> [Activity]
If a line in the data holds "agent", copy that line out in full.

> [Dataset extract]

○ ○ ○ ○ ○ ○ ○

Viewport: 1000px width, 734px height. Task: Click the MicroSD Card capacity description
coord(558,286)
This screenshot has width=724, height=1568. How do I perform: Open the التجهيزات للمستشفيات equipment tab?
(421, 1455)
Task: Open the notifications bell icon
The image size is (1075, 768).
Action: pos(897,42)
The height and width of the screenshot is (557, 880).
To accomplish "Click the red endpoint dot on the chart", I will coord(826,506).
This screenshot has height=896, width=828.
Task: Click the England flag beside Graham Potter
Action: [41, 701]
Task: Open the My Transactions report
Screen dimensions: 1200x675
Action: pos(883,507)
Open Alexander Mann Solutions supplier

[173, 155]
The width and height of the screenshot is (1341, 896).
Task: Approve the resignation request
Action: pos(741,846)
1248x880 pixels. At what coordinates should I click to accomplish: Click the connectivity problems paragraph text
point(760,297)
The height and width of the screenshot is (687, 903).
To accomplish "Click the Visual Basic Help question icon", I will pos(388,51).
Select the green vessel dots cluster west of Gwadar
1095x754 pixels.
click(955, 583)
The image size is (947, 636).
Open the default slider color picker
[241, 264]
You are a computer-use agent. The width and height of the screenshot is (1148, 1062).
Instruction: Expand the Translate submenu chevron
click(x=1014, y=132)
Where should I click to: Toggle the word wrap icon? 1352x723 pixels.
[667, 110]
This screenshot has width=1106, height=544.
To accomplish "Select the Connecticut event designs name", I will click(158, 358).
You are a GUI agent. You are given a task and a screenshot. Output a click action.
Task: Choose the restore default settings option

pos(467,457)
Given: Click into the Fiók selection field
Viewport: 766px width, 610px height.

○ ○ ○ ○ ○ ○ ○

> [Answer space]
You are a computer-use agent. The width and height of the screenshot is (1148, 1062).
You are a GUI agent. You are given a task and a screenshot. Output a click action.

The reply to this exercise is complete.